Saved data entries
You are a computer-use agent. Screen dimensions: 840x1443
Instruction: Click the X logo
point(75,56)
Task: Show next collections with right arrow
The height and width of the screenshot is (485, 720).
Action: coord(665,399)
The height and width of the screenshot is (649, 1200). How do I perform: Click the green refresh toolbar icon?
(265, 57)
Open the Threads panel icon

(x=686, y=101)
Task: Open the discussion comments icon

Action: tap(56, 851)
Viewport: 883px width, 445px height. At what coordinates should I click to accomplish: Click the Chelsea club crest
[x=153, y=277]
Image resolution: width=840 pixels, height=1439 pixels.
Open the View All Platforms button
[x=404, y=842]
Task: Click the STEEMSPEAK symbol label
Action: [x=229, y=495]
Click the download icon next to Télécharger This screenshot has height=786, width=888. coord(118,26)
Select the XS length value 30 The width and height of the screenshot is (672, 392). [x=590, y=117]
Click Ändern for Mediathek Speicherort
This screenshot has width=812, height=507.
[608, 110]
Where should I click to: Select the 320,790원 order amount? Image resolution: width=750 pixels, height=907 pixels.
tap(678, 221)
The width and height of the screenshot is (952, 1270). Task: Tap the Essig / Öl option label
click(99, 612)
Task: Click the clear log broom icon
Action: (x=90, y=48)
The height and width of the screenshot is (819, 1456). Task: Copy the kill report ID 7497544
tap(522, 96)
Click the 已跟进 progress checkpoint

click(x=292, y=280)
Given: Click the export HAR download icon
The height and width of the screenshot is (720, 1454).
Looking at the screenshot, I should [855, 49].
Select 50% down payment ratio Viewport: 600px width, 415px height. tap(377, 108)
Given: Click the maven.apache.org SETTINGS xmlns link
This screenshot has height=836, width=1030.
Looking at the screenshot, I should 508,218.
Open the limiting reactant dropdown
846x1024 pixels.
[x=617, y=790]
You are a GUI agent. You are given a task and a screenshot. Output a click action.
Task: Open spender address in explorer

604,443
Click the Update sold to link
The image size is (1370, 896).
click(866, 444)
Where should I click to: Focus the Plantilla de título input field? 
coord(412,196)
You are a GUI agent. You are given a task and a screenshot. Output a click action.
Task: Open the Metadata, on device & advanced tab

WHAT IS REQUIRED
An exact written copy of every entry is the required answer.

SOLUTION TO THE EXERCISE
You are a computer-use agent. Screen dimensions: 840x1443
Instruction: Click the X logo
point(75,56)
Task: Show next collections with right arrow
The height and width of the screenshot is (485, 720).
Action: coord(665,399)
The height and width of the screenshot is (649, 1200). How do I perform: Click the green refresh toolbar icon?
(265, 57)
Open the Threads panel icon

(x=686, y=101)
Task: Open the discussion comments icon

Action: tap(56, 851)
Viewport: 883px width, 445px height. At what coordinates should I click to accomplish: Click the Chelsea club crest
[x=153, y=277]
Image resolution: width=840 pixels, height=1439 pixels.
Open the View All Platforms button
[x=404, y=842]
Task: Click the STEEMSPEAK symbol label
Action: [x=229, y=495]
Click the download icon next to Télécharger This screenshot has height=786, width=888. coord(118,26)
Select the XS length value 30 The width and height of the screenshot is (672, 392). [x=590, y=117]
Click Ändern for Mediathek Speicherort
This screenshot has width=812, height=507.
[608, 110]
Where should I click to: Select the 320,790원 order amount? Image resolution: width=750 pixels, height=907 pixels.
tap(678, 221)
The width and height of the screenshot is (952, 1270). Task: Tap the Essig / Öl option label
click(99, 612)
Task: Click the clear log broom icon
Action: (x=90, y=48)
The height and width of the screenshot is (819, 1456). Task: Copy the kill report ID 7497544
tap(522, 96)
Click the 已跟进 progress checkpoint

click(x=292, y=280)
Given: Click the export HAR download icon
The height and width of the screenshot is (720, 1454).
Looking at the screenshot, I should [855, 49].
Select 50% down payment ratio Viewport: 600px width, 415px height. tap(377, 108)
Given: Click the maven.apache.org SETTINGS xmlns link
This screenshot has height=836, width=1030.
Looking at the screenshot, I should 508,218.
Open the limiting reactant dropdown
846x1024 pixels.
[x=617, y=790]
You are a GUI agent. You are given a task and a screenshot. Output a click action.
Task: Open spender address in explorer

604,443
Click the Update sold to link
The image size is (1370, 896).
click(866, 444)
Where should I click to: Focus the Plantilla de título input field? 
coord(412,196)
You are a GUI agent. You are given a task and a screenshot. Output a click action.
Task: Open the Metadata, on device & advanced tab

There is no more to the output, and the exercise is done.